Friends of ASOR present the next webinar in our monthly series on October 7, at 7:00 pm EDT, featuring Prof. Erin Darby. In this webinar, Dr. Darby will introduce you to the enigmatic female pillar figurines from the nation of Judah in the 8th-6th centuries BCE. These small clay figurines either supporting or holding their breasts are among the most numerous ritual objects uncovered in ancient Israel. However, they are never clearly mentioned in biblical texts and they lack inscriptions or identifying symbols. As a result, they have been interpreted in many ways, including as goddesses, as implements in illicit, popular rituals, and as objects used primarily by women to aid in fertility, birth, and infant health.
We will explore questions scholars ask about these clay statues, like: “Who made them?”, “What was their function?”, and “What do they tell us about religion in ancient Israel?” By focusing on the archaeological context of figurine fragments, we will debate what role archaeological data may play in the interpretation of these important figures.
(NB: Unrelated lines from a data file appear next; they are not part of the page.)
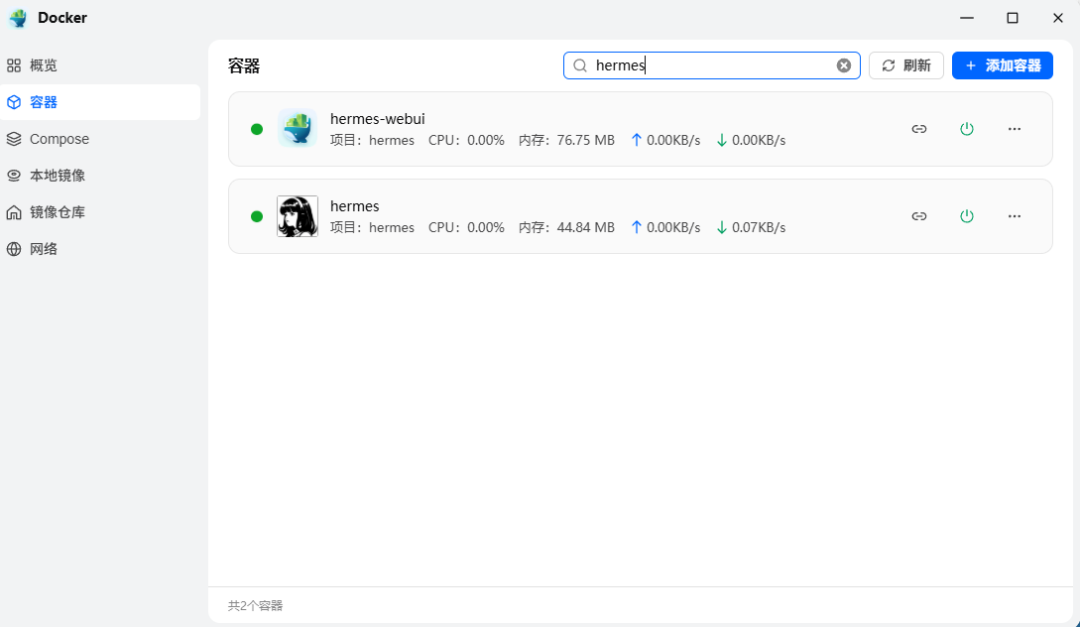This screenshot has width=1080, height=627.
Task: Open the more options menu for hermes
Action: point(1014,216)
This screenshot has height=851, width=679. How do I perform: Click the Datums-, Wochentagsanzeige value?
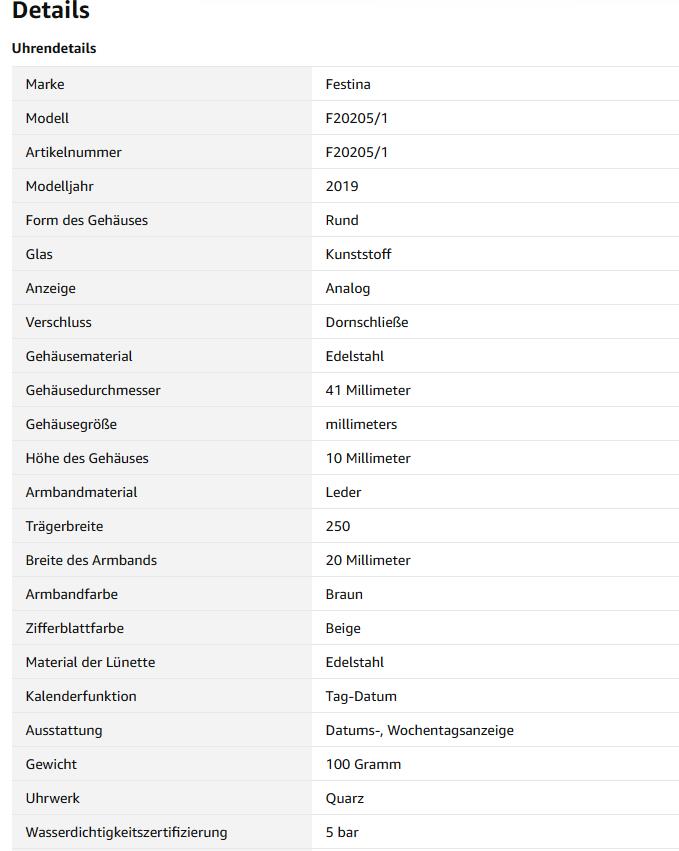click(x=420, y=731)
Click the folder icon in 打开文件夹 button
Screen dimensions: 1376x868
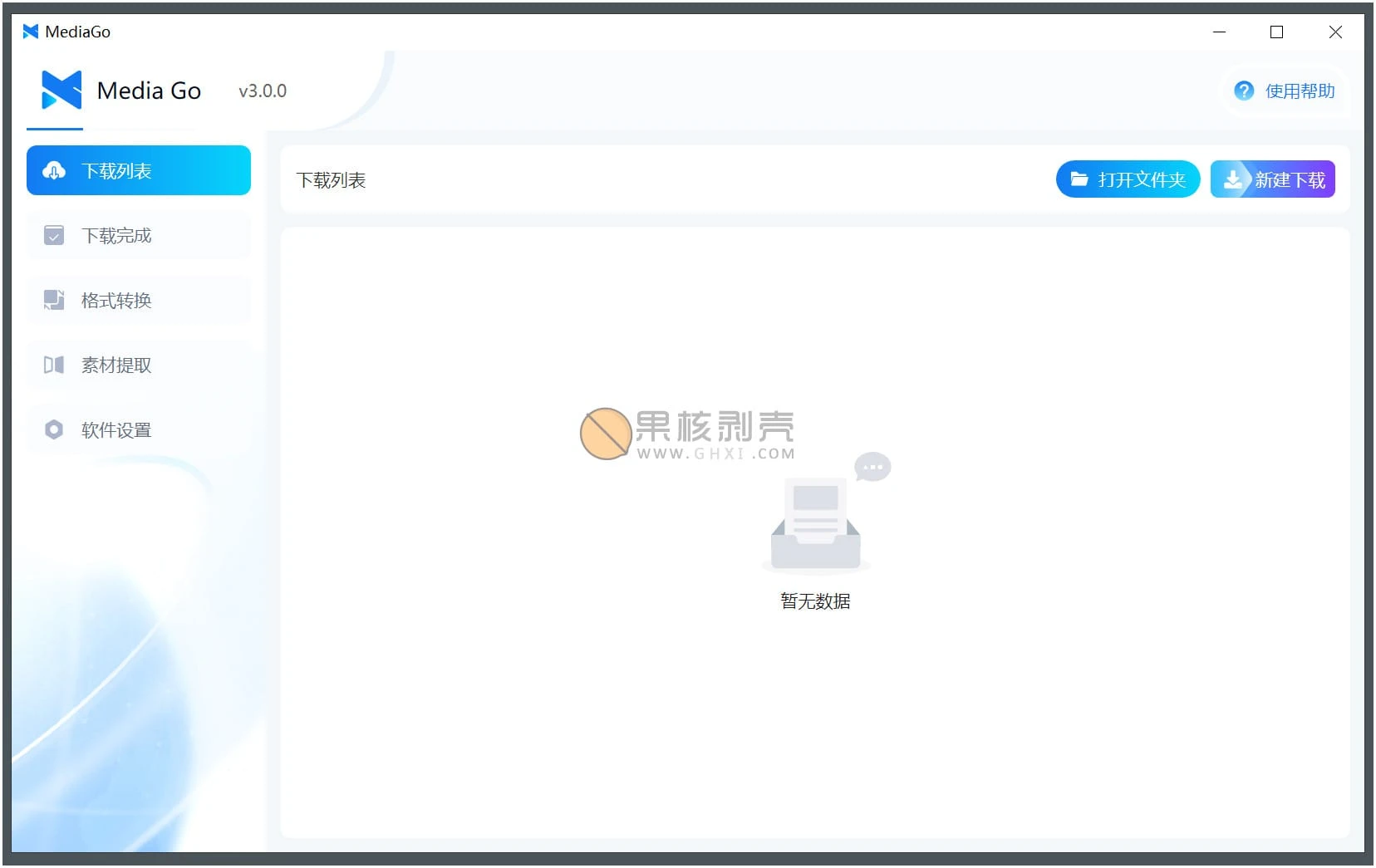click(1079, 179)
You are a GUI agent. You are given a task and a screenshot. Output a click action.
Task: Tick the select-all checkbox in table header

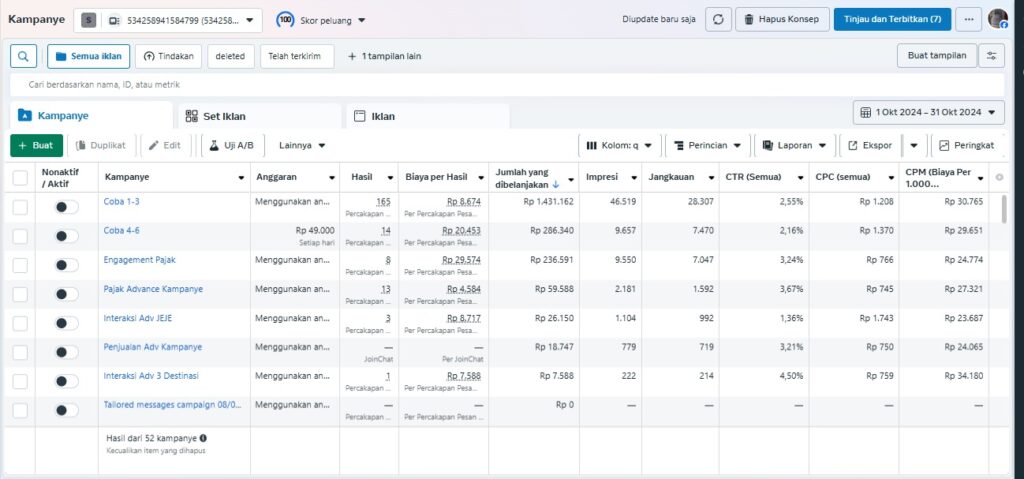(x=20, y=178)
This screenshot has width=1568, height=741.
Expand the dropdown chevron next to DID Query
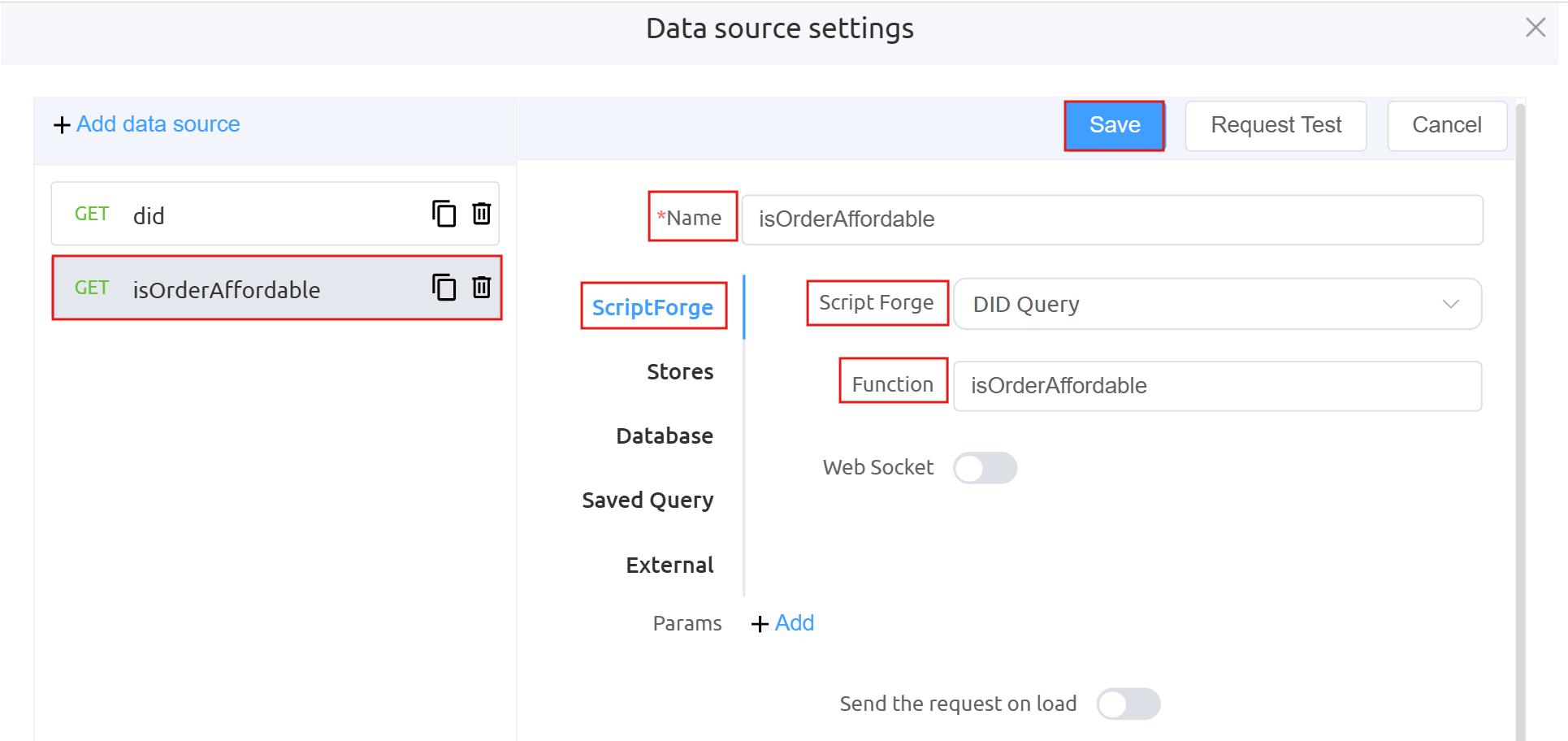[x=1450, y=305]
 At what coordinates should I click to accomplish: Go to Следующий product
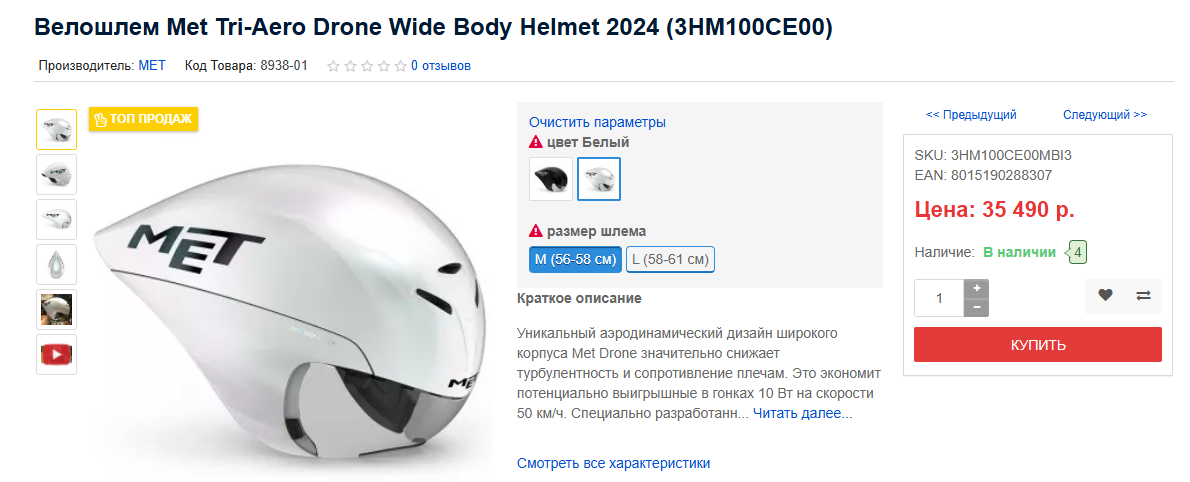click(x=1105, y=115)
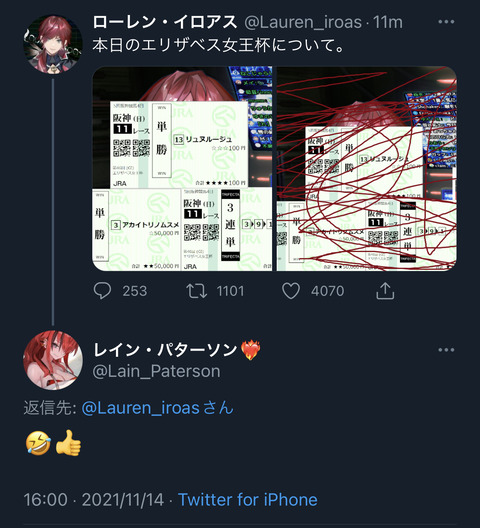Like the tweet with the heart icon
This screenshot has height=528, width=480.
coord(291,291)
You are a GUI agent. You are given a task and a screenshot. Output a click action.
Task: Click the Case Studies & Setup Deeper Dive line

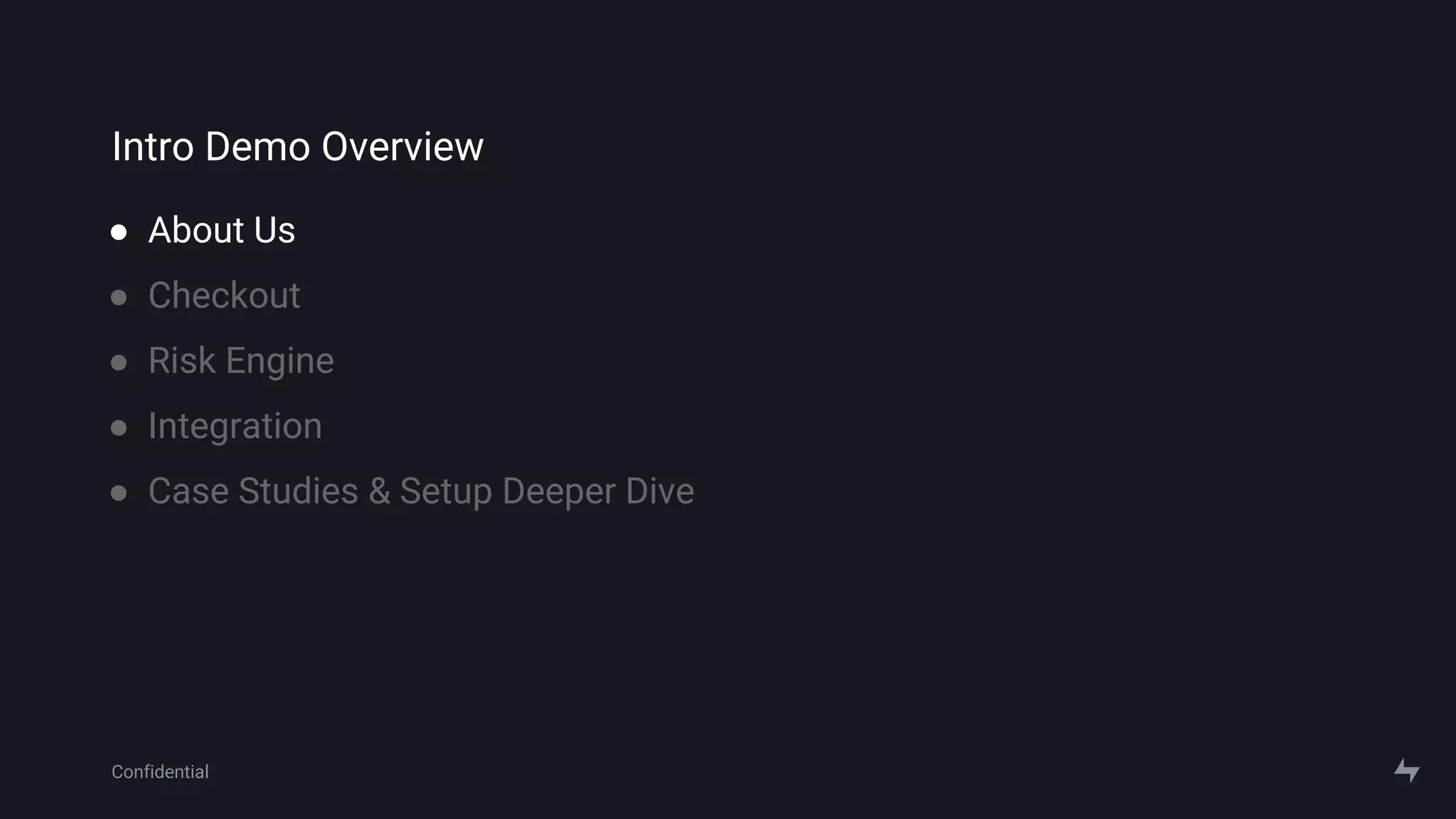tap(421, 491)
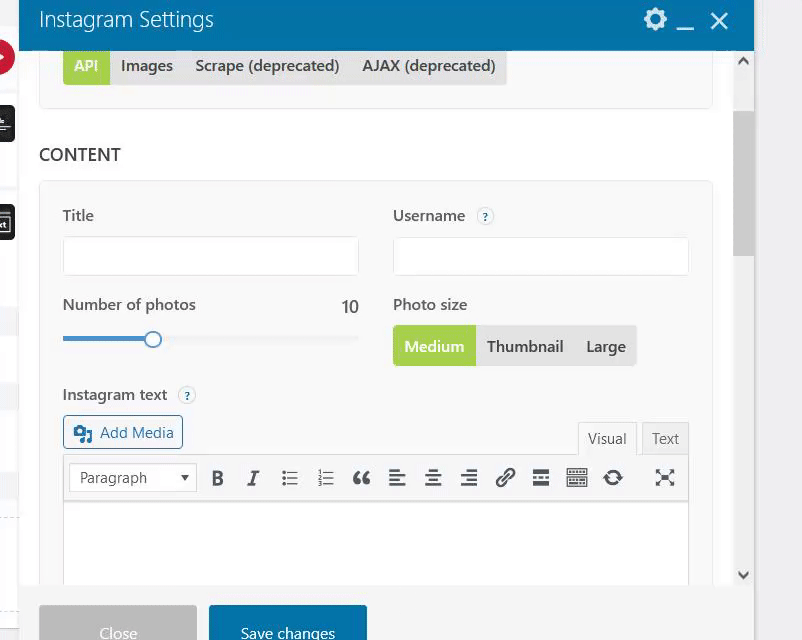This screenshot has width=802, height=640.
Task: Select the Medium photo size
Action: [434, 346]
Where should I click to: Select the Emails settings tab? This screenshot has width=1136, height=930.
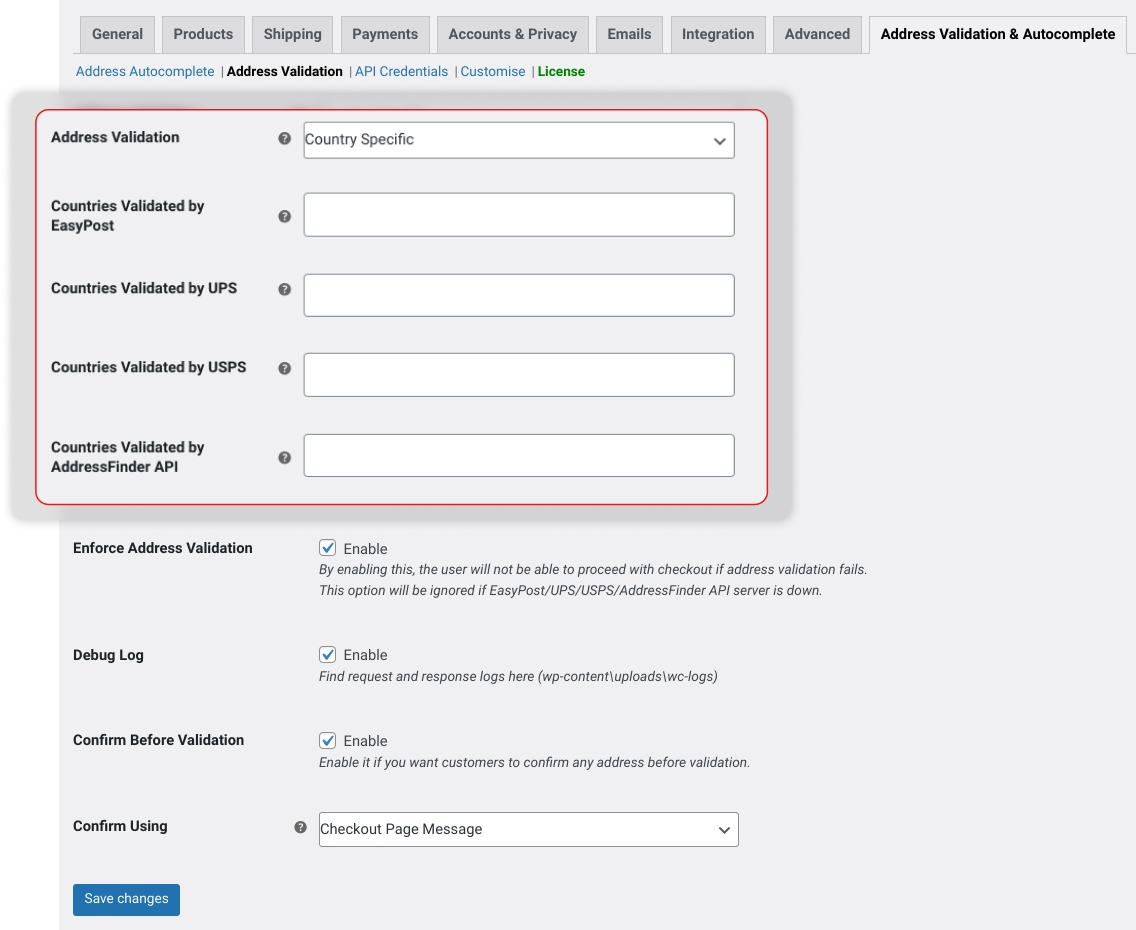pyautogui.click(x=629, y=34)
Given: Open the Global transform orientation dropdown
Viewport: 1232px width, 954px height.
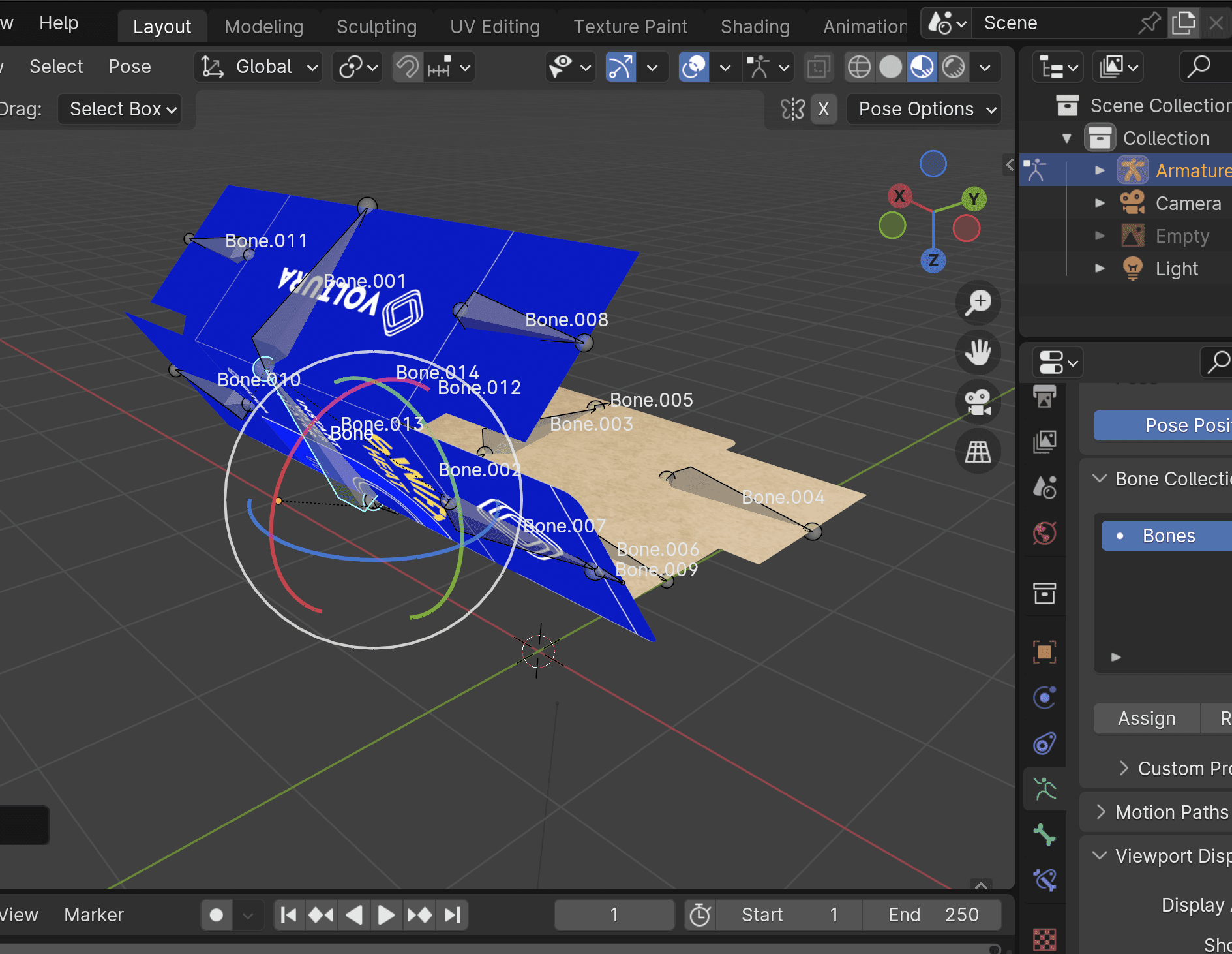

Join us for this exploration of these mysterious figurines and what they can tell us about the people of Judah. Prof. Darby will conclude her webinar with a live Q&A session.
Dr. Erin Darby is an associate professor of Early Judaism in the Department of Religious Studies and the Faculty Director of Undergraduate Research and Fellowships at the University of Tennessee. Erin is an expert in the archaeology of Israelite religion, with a particular focus on figurines and other cultic objects. These are the focus of her monograph, Interpreting Judean Pillar Figurines: Gender and Empire in Apotropaic Practice (Mohr Siebeck 2014) and a forthcoming co-edited volume entitled Iron Age Terracotta Figurines from the Southern Levant in Context (Brill, fall 2021), as well as several other publications. Her research has been supported by two fellowships from the W. F. Albright Institute of Archaeological Research (AIAR) in Jerusalem. She has also received funding to support her research at the American Center of Research (ACOR) in Amman, Jordan and the Cyprus American Archaeological Research Institute (CAARI), in Nicosia, Cyprus. Her most recent work has focused on figurines and other ritual objects at shrine sites in the Negev Desert of southern Israel and in southern Jordan. She is also an active field archaeologist and co-director of the ‘Ayn Gharandal Archaeological Project in the Wadi Arabah of southern Jordan.